WHAT TO DO - The line with "Click the Print icon in the quick toolbar" through the last line of the entries: give these again exactly, and only these, without any pictures.

..............................

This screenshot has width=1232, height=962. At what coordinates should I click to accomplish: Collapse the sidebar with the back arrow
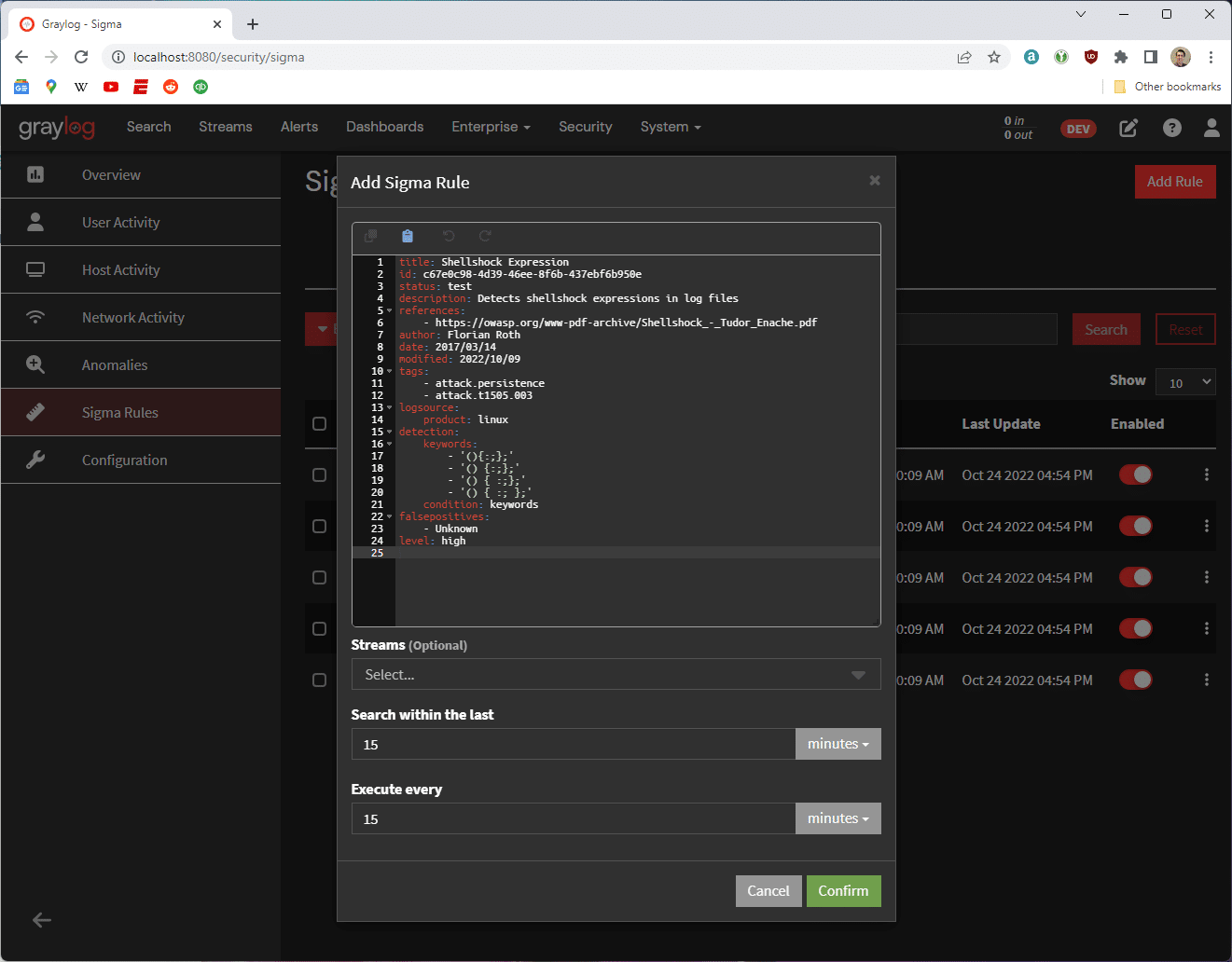[x=42, y=920]
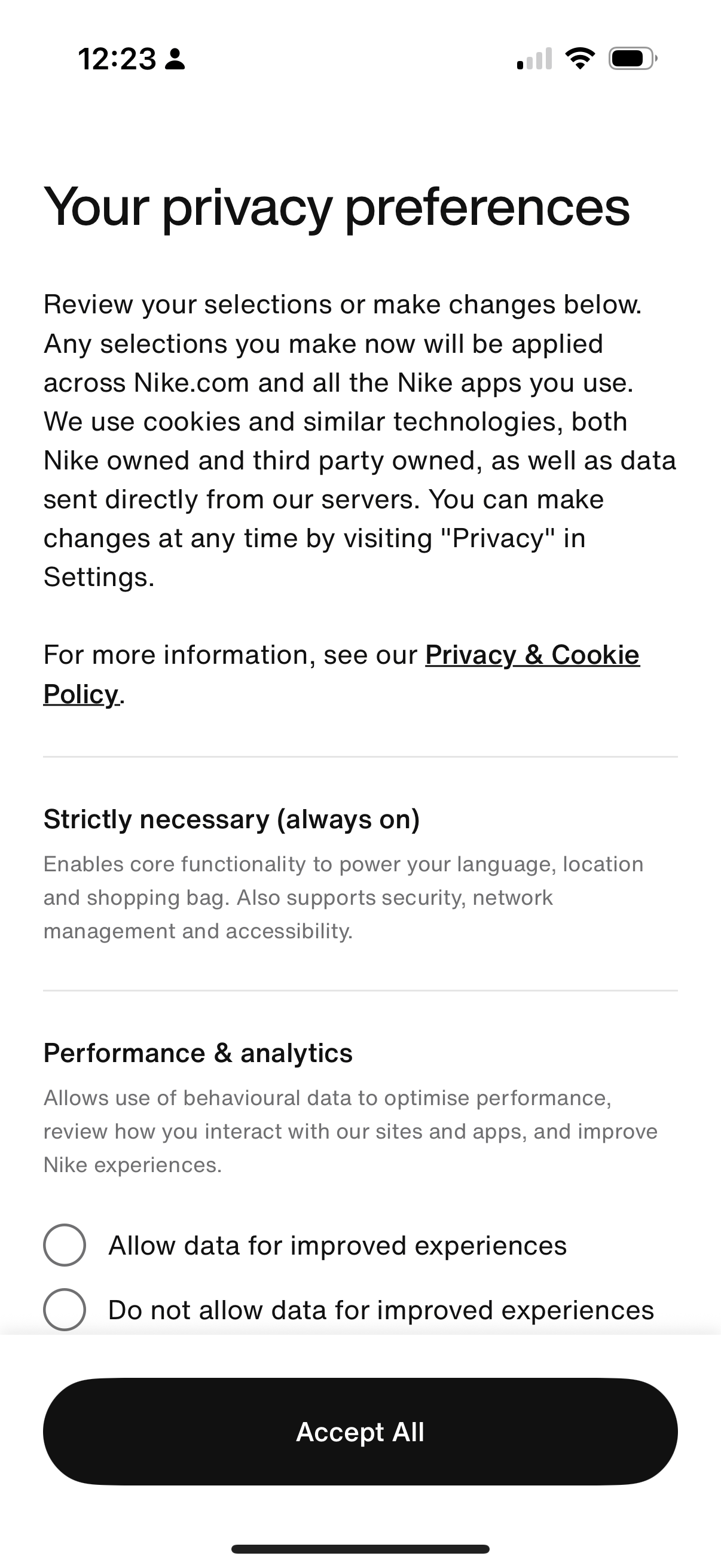This screenshot has width=721, height=1568.
Task: Click the Wi-Fi icon in the status bar
Action: point(579,58)
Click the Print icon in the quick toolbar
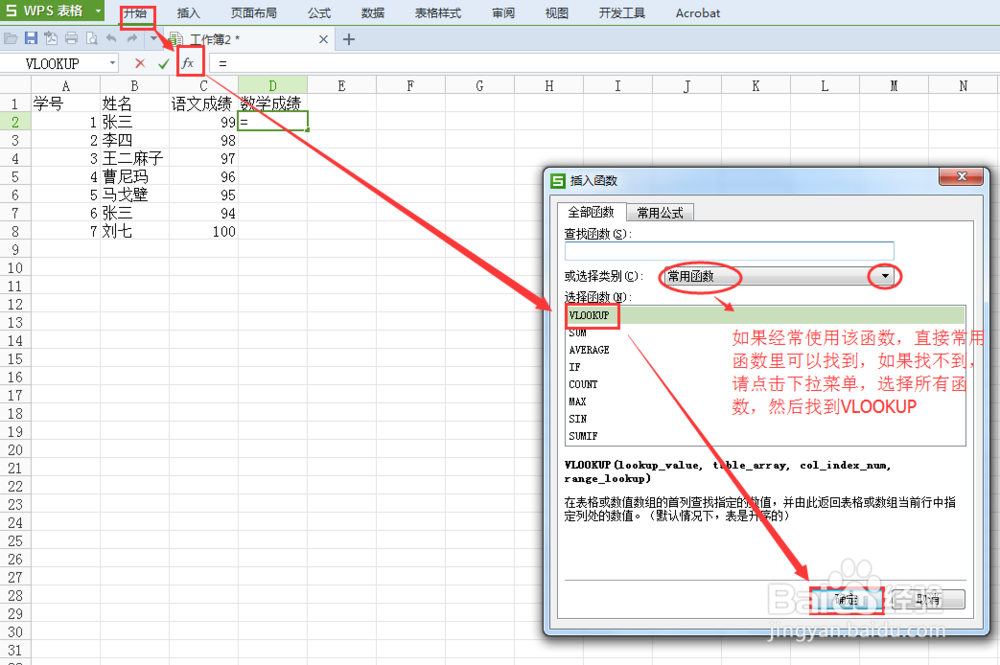Viewport: 1000px width, 665px height. (73, 37)

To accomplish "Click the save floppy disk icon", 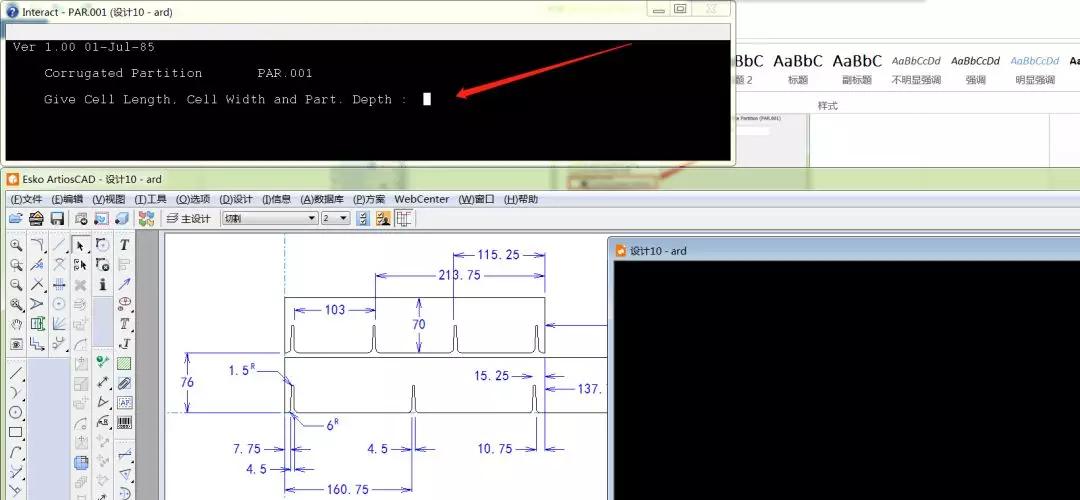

..............................

RESPONSE TO THE EXERCISE -
Click the Print icon in the quick toolbar
Viewport: 1000px width, 665px height. (73, 37)

To accomplish "Click the save floppy disk icon", 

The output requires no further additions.